What made this all the more difficult is that I knew that she had started eating meat again, but I also knew that this was conditional- it was because if she didn't eat meat at Stern, she was only going to eat carbs.
And see, here I was, and I realized that she would never know. Because who would tell her? I'm the only one in this room. I could so easily eat warm food, warm tasty food, and she wouldn't know. And would she really care? I'll just make sure that nothing drips over or anything like that. All the food is covered.
My mind tried to talk me around in circles and I can't describe how much I just wanted to put the food in the microwave, warm it up, set it down, and begin my meal. It's a ridiculous thought- most people talk about temptations in terms of sexual desires- but this was my small temptation. Except that it loomed before me, and it really wasn't very small at all.
And a very strange thing gave me courage. And that was that I wouldn't have to bear it all alone. I could tell you, or my parents, or someone, and they would give me approbation and commend me on leaving it be and keeping my promise. But I don't think I could have done it without that. I needed someone to know.
It's so hard, to be all alone and realize you can do anything and nobody will ever know.
So I ate cold Chinese food this Shabbos. Which wasn't so fun.
And I stayed in my room this Shabbos. It was an experience for me, one that I wanted to undergo. I read five or six books, having left my light on. I did not speak aloud, merely concentrated.
And by the time it reached the third meal, I hungered for human contact. For voices. Because it was so eerily quiet.
And it made me think what it would be like to live alone.
I don't just mean in a single in the dorm. After all, in ordinary circumstances there would be a buzz or hum in the hallways, as opposed to the oppressing hush.
I mean really alone. Like a college student, living all alone in an apartment. Or a seperated husband and wife, also in different apartments.
Of course, there's email and telephone service (under ordinary circumstances) but just to experience this Shabbos, where I had absolutely no contact with anybody other than myself (by my own choice) until the third meal, when I went downstairs...really made me think.

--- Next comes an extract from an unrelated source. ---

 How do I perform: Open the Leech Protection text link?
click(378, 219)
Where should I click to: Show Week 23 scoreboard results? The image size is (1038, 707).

And I think I understand now about why we give hospitality to others, and why it is necessary. Because to live in that silence day after day would be too unbearable, too frightening, too disquieting. Even with books.
To come home to nothing, to go out knowing that no one is waiting for you...what does that do to a person? All kinds of things, I would think. Of course, that's why some people stay away. They go to bars, or to restaurants; they spend time with people whenever they can.
I have a new understanding of what it means to be alone, as opposed to being lonely. One can be, as the Rav and many others have written, lonely in a crowd. It is an emotion, a feeling. But just to be alone, all alone, can potentially have strange effects upon someone.
I'm comfortable with myself. The silence was not terrible, and I was absorbed in my books.
But it would be a lie to tell you I didn't smile and give a sigh, almost of relief, when I turned on the radio.